## [EXERCISE INSTRUCTIONS]
When you reach the line containing "Select the Video Tutorials camera node" in the entries below, begin reproducing lines exactly, and stop once the line containing "Given: Click the 5E longitude label" is done.

[DATA FOR PROCESSING — start]

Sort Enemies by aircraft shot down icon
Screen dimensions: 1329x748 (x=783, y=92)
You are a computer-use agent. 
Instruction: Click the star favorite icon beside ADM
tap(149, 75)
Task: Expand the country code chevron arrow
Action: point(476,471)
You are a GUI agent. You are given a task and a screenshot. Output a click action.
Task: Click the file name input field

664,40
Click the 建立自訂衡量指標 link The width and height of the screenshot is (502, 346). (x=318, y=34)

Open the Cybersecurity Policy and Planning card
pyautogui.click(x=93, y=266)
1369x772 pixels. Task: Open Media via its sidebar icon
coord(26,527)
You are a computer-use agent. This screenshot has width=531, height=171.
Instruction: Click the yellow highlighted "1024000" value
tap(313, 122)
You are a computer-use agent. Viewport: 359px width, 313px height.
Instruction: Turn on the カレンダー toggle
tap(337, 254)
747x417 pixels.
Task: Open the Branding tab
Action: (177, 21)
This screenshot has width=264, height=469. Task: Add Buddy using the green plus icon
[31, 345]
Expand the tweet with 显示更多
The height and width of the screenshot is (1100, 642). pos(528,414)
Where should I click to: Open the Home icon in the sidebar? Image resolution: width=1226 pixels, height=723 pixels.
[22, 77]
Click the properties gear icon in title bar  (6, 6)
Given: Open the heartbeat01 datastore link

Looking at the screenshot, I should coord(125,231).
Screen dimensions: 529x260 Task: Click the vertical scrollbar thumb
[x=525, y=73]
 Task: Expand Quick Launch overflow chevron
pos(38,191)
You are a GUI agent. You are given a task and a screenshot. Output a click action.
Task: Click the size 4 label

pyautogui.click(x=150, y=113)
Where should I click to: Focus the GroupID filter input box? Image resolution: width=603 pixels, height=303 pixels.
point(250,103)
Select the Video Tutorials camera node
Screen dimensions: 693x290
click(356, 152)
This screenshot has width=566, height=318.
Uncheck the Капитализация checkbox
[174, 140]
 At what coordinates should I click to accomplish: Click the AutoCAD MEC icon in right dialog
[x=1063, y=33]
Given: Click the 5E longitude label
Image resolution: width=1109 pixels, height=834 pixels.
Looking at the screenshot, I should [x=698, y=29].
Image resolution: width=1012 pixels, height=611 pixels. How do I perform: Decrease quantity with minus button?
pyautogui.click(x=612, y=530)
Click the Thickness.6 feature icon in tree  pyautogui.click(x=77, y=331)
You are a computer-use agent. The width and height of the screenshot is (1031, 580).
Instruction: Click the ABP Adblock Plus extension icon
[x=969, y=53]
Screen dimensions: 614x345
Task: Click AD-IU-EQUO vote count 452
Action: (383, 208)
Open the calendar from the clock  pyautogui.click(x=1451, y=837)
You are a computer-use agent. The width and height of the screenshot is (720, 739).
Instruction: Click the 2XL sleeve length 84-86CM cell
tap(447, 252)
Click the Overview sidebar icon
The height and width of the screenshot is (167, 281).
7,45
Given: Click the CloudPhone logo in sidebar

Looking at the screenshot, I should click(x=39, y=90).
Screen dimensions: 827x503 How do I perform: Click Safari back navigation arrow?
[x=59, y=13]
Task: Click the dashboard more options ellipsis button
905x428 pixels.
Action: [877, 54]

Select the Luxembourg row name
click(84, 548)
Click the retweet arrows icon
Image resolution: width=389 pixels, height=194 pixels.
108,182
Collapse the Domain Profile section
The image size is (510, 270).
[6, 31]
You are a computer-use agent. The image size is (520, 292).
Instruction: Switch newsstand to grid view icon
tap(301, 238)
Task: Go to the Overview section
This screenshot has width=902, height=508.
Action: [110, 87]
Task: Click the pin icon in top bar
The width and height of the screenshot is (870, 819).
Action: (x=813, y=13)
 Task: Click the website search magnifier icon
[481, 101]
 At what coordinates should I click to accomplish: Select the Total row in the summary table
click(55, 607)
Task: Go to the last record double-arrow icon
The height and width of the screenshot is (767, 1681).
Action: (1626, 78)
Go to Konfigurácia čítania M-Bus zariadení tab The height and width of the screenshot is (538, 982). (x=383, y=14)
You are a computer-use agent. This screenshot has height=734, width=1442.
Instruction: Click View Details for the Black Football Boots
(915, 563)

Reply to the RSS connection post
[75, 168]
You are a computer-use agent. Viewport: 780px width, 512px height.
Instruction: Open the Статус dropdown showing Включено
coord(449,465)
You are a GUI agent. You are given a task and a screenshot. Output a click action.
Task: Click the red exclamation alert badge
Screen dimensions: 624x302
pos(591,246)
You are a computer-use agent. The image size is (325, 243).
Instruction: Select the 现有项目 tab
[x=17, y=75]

[DATA FOR PROCESSING — finish]

## [YOUR RESPONSE]
Select the Video Tutorials camera node
Screen dimensions: 693x290
click(356, 152)
This screenshot has width=566, height=318.
Uncheck the Капитализация checkbox
[174, 140]
 At what coordinates should I click to accomplish: Click the AutoCAD MEC icon in right dialog
[x=1063, y=33]
Given: Click the 5E longitude label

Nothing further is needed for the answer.